Rice is being packaged for export.
NDO - It is already the prime harvest time for the summer-autumn rice crop, but rice exporters are suffering a headache as prolonged social distancing is making it difficult for them to purchase the grain. Stronger measures are needed to solve the difficulties they are facing.
According to the Vietnam Food Association (VFA), rice prices are varying between difference provinces. Prices are higher where traffic is free-flowing and lower where movement is restricted.
Owing to the social distancing measures put in place to prevent the spread of COVID-19, rice exporters must adopt the model of “three on-site”, referring to on-site working, on-site eating and on-site breaks, resulting in reduced capacity. In addition, difficulties related to logistics have caused them to be unable to ship the grain to their partners despite having already secured orders.
Intimex, for instance, is expected to be able to ship only 30,000-35,000 tonnes compared with total orders of nearly 120,000 tonnes, including those cancelled since July, as they have been unable to hire cargo ships. The reason being that there are no vessels large enough for Africa-bound orders due to concerns over the epidemic.
Furthermore, shipping costs are extremely high, with a container costing US$15,000 to be transported to the United States. The movement of goods between domestic localities is also being hampered due to COVID-19 restriction measures. Such difficulties are causing rice exporters to not only suffer from revenue reductions but also face the risk of losing customers when the pandemic is eventually put under control.

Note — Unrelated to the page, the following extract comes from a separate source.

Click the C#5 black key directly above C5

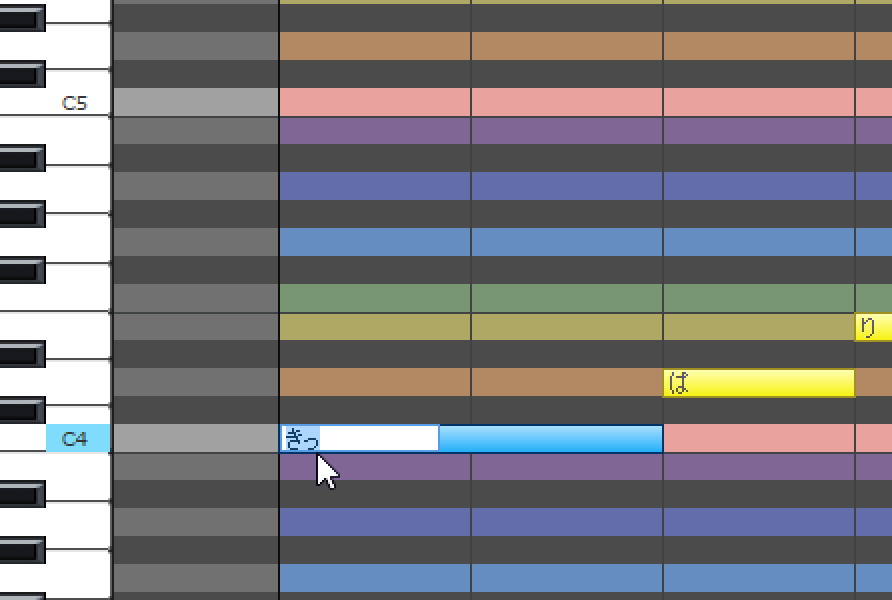tap(23, 75)
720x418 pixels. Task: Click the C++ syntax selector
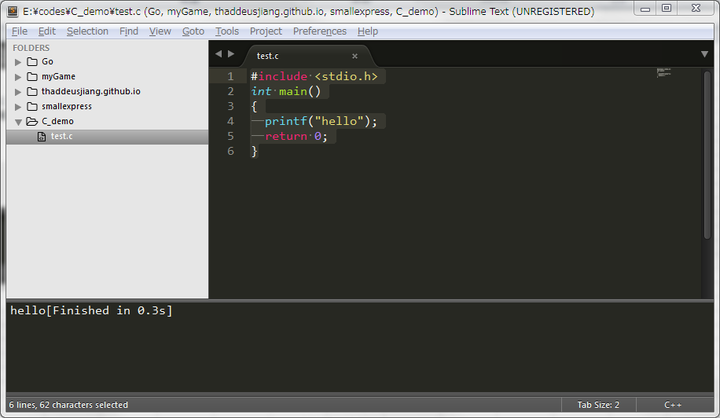673,405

VFA Vice Chairman Nguyen Trung Kien said there are currently only regulations on the green channel for roads while those for waterways are not clear and are subject to each locality, while 90% of rice transport is by waterways.

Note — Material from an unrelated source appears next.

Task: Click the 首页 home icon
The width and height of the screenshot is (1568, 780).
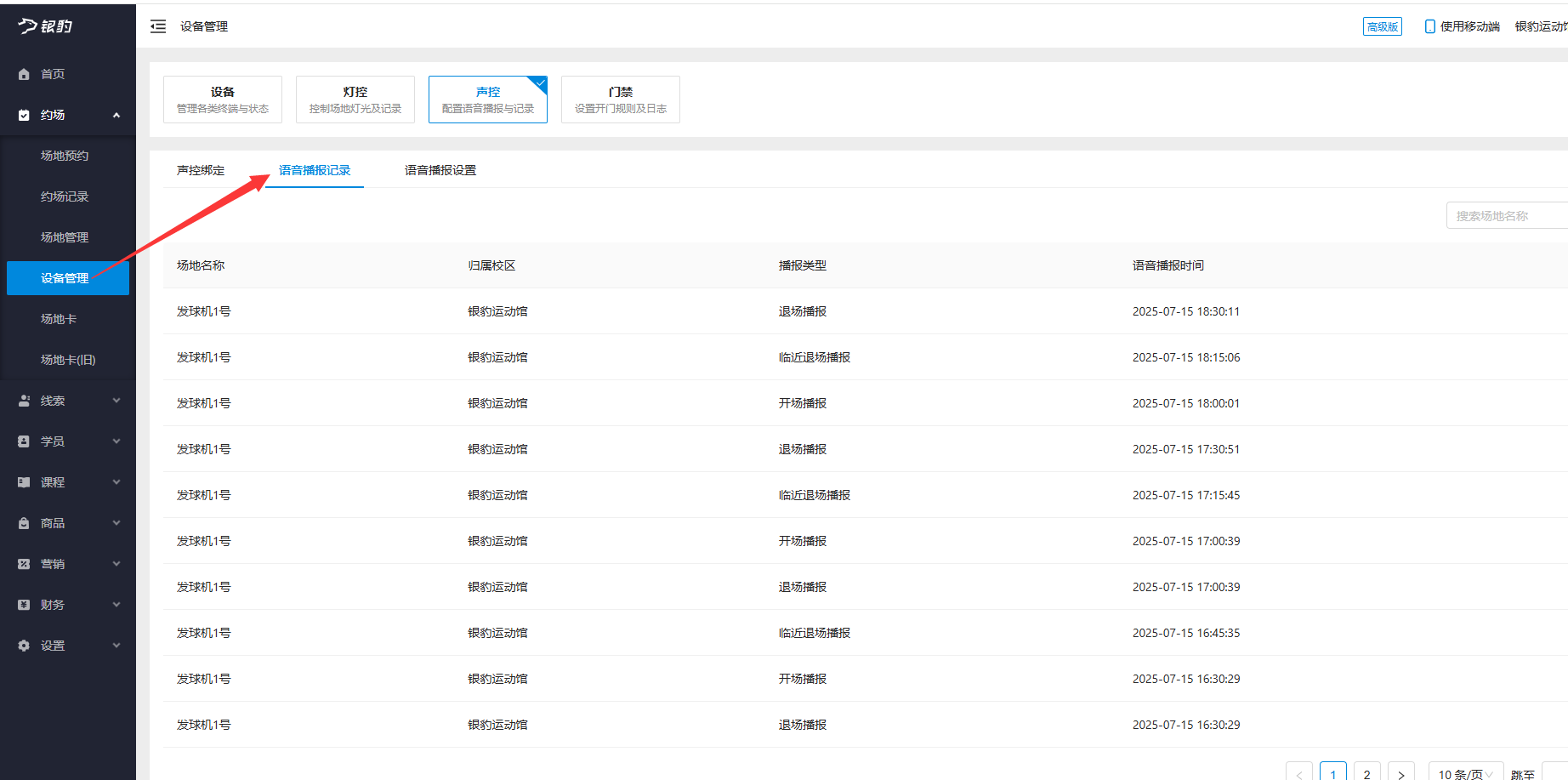Action: pyautogui.click(x=24, y=74)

Furthermore, southern ports are in a serious shortage of workers due to regulations that restrict movement and people not being allowed to leave their homes after 6pm. Rice exporters are finding themselves in distress over rice logjams at seaports.
To deal with the situation, the VFA has suggested that the Government and ministries concerned promptly create a green channel for waterway transport and unify the rules across the southern region. The association also asked the Vietnam Maritime Administration to take measures to bring down the exorbitant shipping costs.
To remove the difficulties facing rice exporters, Cat Lai Port in Ho Chi Minh City reopened a wharf on August 16 to resume rice exports with a capacity of 70 containers per day, equivalent to around 1,750 tonnes of rice. This capacity is relatively small compared to the export demand but has partially resolved the problems facing enterprises amid distancing measures and large backlogs.
More than a month ago, Cat Lai Port was forced into temporarily closure due to COVID-19 and rice loading at this wharf was suspended.
Besides resolving difficulties in warehousing, the Ministry of Industry and Trade (MOIT) recently proposed that the Prime Minister assign the State Bank of Vietnam to direct commercial banks to provide loans with lower interest rates for rice exporters and allow them to use the products to be purchased as collateral.
Previously, the MOIT asked the Ministry of Transport, the Ministry of Health and other agencies concerned to urgently open the green channel for waterway transport. The MOIT also proposed allowing workers of seaports to go out after 6pm in order to clear the backlogs as long as they test negative for the coronavirus.
For its part, the Maritime Administration has also requested shipping lines to refrain from raising their shipping costs until the end of the year.
Only when the aforementioned measures are taken in tandem with each other can the difficulties facing rice exporters be resolved so as to purchase all the rice of the summer-autumn crop from farmers in a timely manner.